Looking good, gs is tops!


----------



## Knight Of Awes (Aug 11, 2008)

Fenrakk101 said:


> Okay so are these your Berzerkers?
> 
> 
> > Yep there going to be my berzerkers, I just need to find a way to make them more crazy! More Chain swords!!
> ...


----------



## bloodthrister (Mar 29, 2008)

maybe use a servitor arm (its the one with the chainsaw like thing with a small drill underneath) for an arm?

put a lot of skulls on their armour, base etc

LOTS of blood! :biggrin:

make one berzerker hold a skul upside down and make it look like he's drinking blood out of it :grin:

hope I've helped a little


----------



## Knight Of Awes (Aug 11, 2008)

*Update!*



bloodthrister said:


> maybe use a servitor arm (its the one with the chainsaw like thing with a small drill underneath) for an arm?
> 
> make one berzerker hold a skul upside down and make it look like he's drinking blood out of it :grin:
> 
> hope I've helped a little


OK I like some of your ideas, but how will he do that when he has a mask that he cant take off?

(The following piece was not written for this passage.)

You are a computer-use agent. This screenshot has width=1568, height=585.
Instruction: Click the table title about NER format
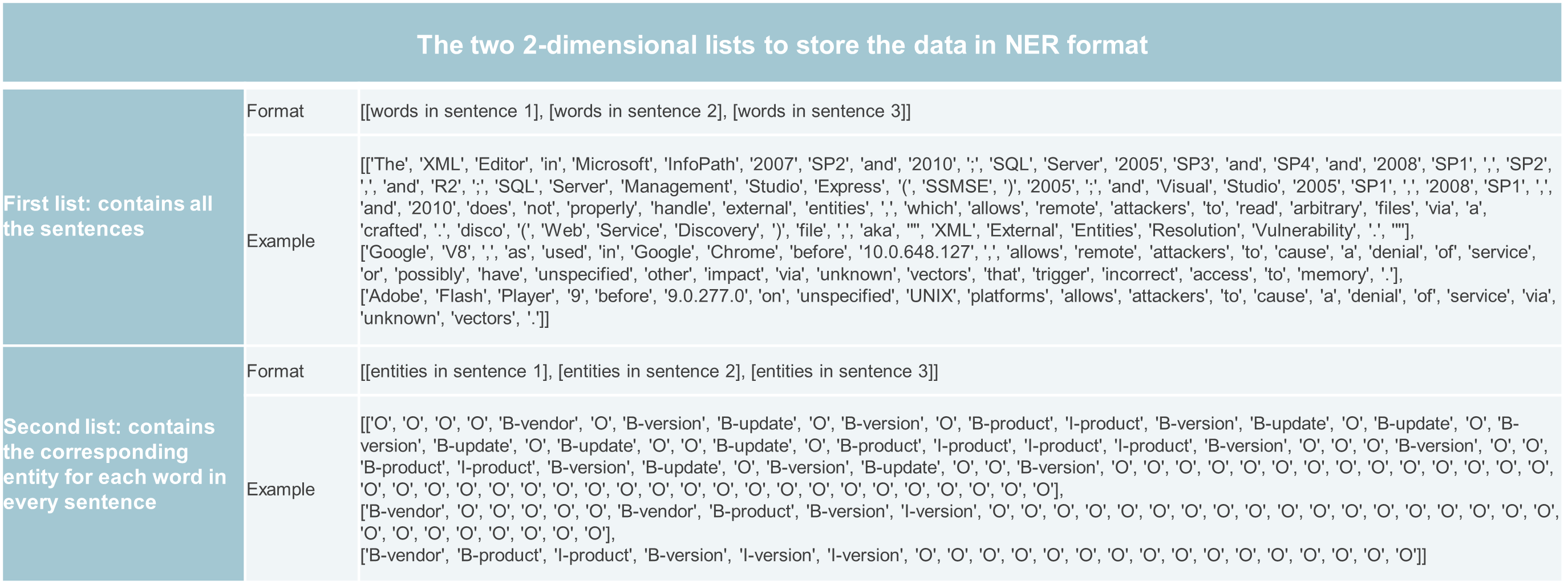click(781, 45)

OK I thought of some fluff when I made the last guy: Khorne like what he sees in the executioners, but he cant see there faces, so he sends them gifts that make there heads bigger in hopes of removing there masks, you see the problem right there.

And they could be Plague Marines too : they where there masks because they are so ugly, if they did not where the masks everyone in the army would miss.

Here what am working on so far:


















C&Ck:


----------



## koosbeer (Feb 25, 2008)

Your GS work is great! Love the stitched leather detail and the masks look awesome! You are being repped my friend! RESPECT!


----------



## Knight Of Awes (Aug 11, 2008)

*Update!*



koosbeer said:


> Your GS work is great! Love the stitched leather detail and the masks look awesome! You are being repped my friend! RESPECT!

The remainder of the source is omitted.